Values of H₀ derived from SNIa are affected (and not properly
corrected) by dust extinction in SNIa depending on the type of host galaxies,
variations of the intrinsic luminosity of SNIa with the age of the host
galaxies, etc. Ignoring all these latent variables can only lead to
underestimated errors and possible biases. We must also bear in mind that the
value of H₀ is determined without knowing which scales of the
radial motion of galaxies and clusters of galaxies relative to us are
completely dominated by the Hubble-Lemaître flow. The homogeneity scale may be
much larger than expected, thus giving important net velocity flows on large
scales that are incorrectly attributed to cosmological redshifts.

Why, then, is
there so much noise and commotion surrounding Hubble tension? There are tens of tensions
and problems in the standard model that are more challenging than this, but
the cosmological herds are currently obsessed with solving the Hubble tension
as the key problem in cosmology. The answer to this problem has to do with the
fact that this tension has been promoted by the dominant groups that control
cosmology.
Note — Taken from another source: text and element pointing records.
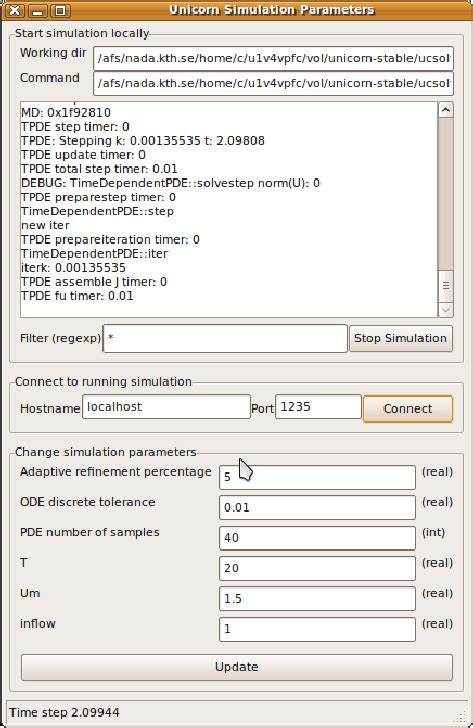Connect to the running simulation

tap(408, 409)
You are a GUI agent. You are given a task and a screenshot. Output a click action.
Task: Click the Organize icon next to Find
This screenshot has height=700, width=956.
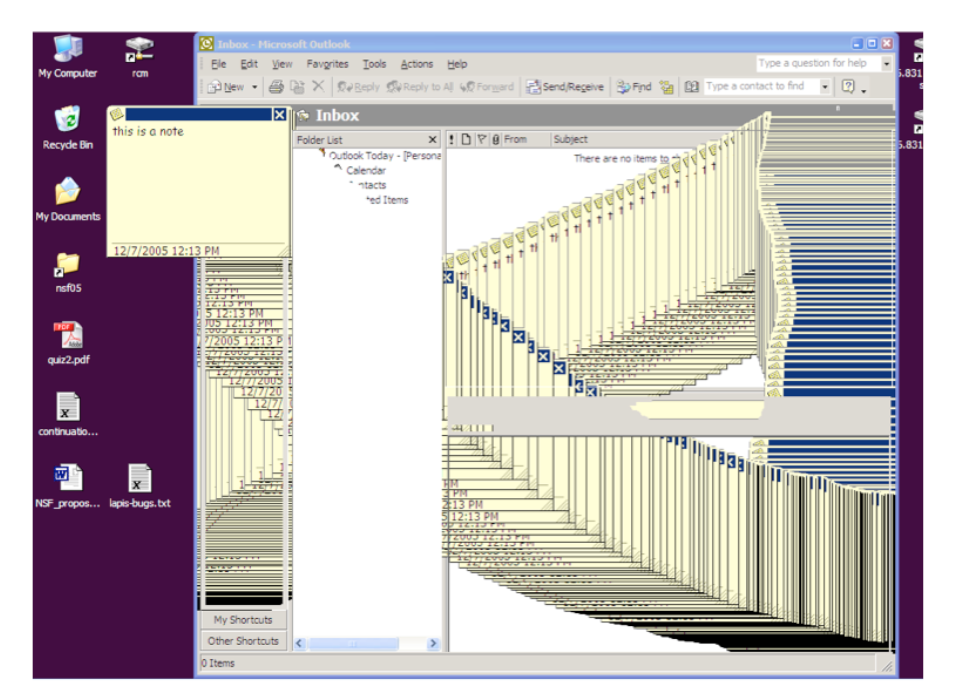(667, 87)
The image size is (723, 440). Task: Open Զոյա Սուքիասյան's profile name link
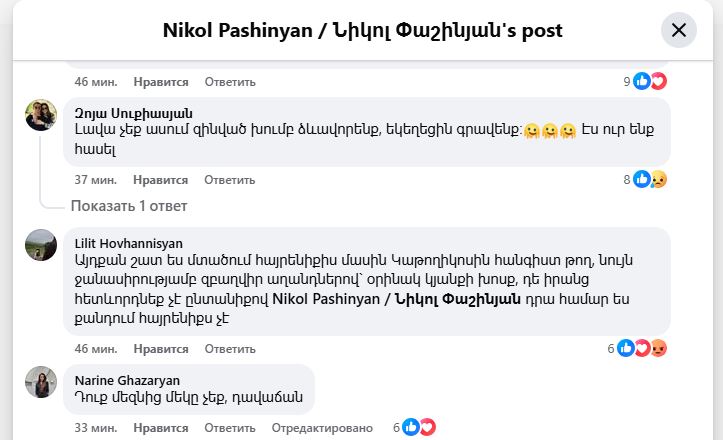pyautogui.click(x=132, y=112)
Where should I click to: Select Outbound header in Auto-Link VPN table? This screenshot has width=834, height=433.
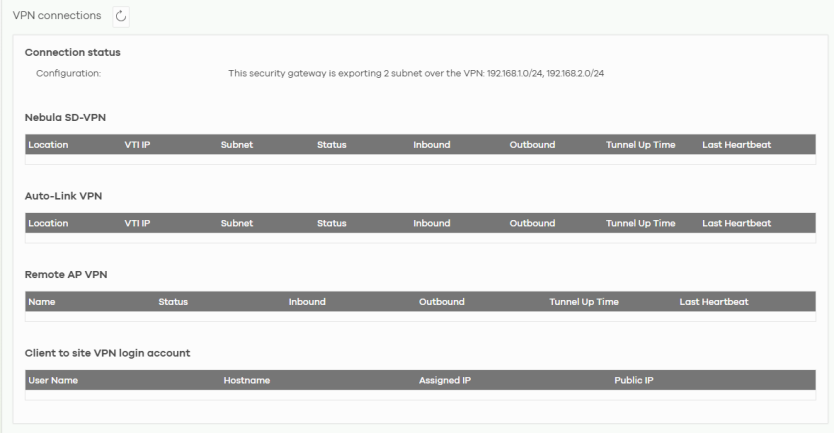[x=532, y=223]
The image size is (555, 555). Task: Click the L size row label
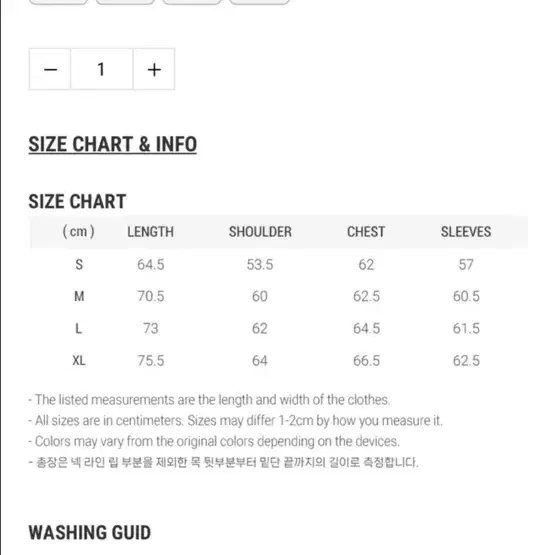tap(79, 328)
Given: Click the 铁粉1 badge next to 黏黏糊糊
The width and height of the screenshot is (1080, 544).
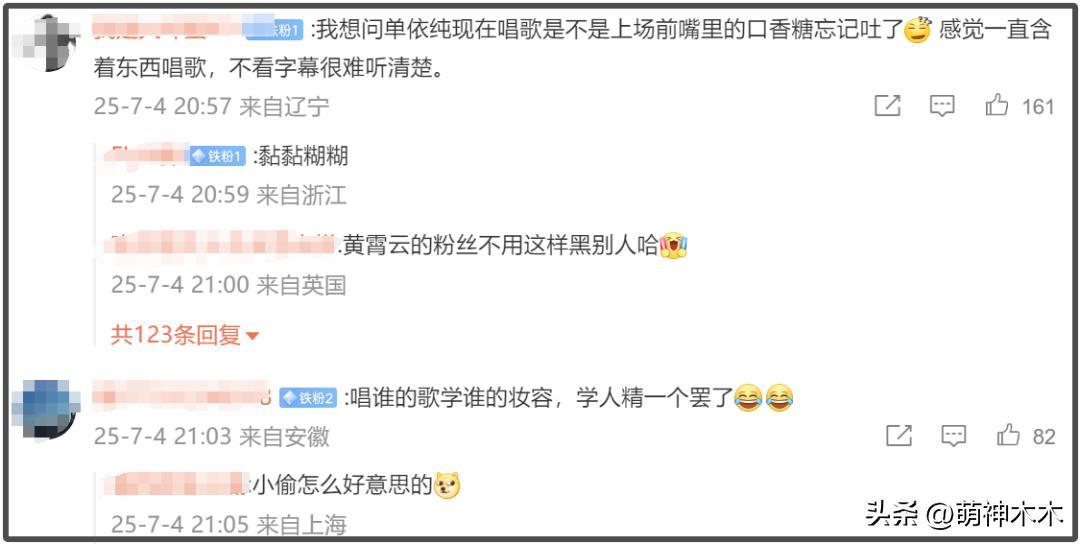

These, again, are the SNIa and CMBR teams who promoted the idea of
concordance cosmology and dark energy. In the late 1990s, they told herds
something like, “Now we have a consensus. Everybody should go in this
direction,” and we saw thousands of cosmologists, almost the whole community,
moving in this direction like guided sheep. Now, one of the supreme leaders,
Adam Riess (who won a Nobel Prize in 2011), has said that there is an important
problem in cosmology. It is the problem derived from the analysis performed by
his own team on SNIa data in comparison with CMBR data, expressing something
like, “There is a tension in cosmology, and everybody should go in this
direction.” Again, we see the sheep-cosmologists struggling to understand this
tension and reinvent cosmology by adding new patches.

This is called
“groupthink,” a sociological phenomenon studied in depth, for instance, by
psychologist Irving Lester Janis (1918–1990). Orthodox cosmology has an
important element of groupthink, of following a leader’s opinion. Any opinion,
however outrageous, can be accepted if it is supported by the leading
cosmologist. In this way, the Big Bang theory, even if it is a very speculative
set of hypotheses, still finds a place in the psychology of the wider community
of scientists.

The analysis by
Cass R. Sunstein (b. 1954) in his book Conformity
applies to social dynamics in the sciences. Conformity dynamics are particularly
pronounced when dealing with very difficult problems. Social experiments in a
multitude of contexts clearly show that when a problem is hard to solve, as in
cosmology, people tend to follow the crowd, tending to defer to those who are
perceived as authorities on the matter. A key mechanism in this collective
effect is so-called informational cascades, by which people primarily rely on
the signals conveyed by others rather than on independent information. Once
this happens, the subsequent statements or actions of few or many others add no
new information. They are just following their predecessors. This cascade is
very hard to stop, as shown by social networks on the Internet. A reputational
cascade develops along with and reinforces an informational one. At this stage,
it simply becomes too risky to go against the core consensus.

As said in Novum
Organum by English philosopher Francis Bacon (1561–1626):

The human understanding when it has once adopted an opinion (either
as being the received opinion or as being agreeable to itself) draws all things
else to support and agree with it. And though there be a greater number and
weight of instances to be found on the other side, yet these it either neglects
and despises, or else by some distinction sets aside and rejects; in order that
by this great and pernicious predetermination the authority of its former
conclusions may remain inviolate. (Chapter XLVI)

Note: some parts of this article were taken from the book: López-Corredoira, M., Fundamental Ideas in Cosmology. Scientific, philosophical and sociological critical perspectives, IoP Science (2022).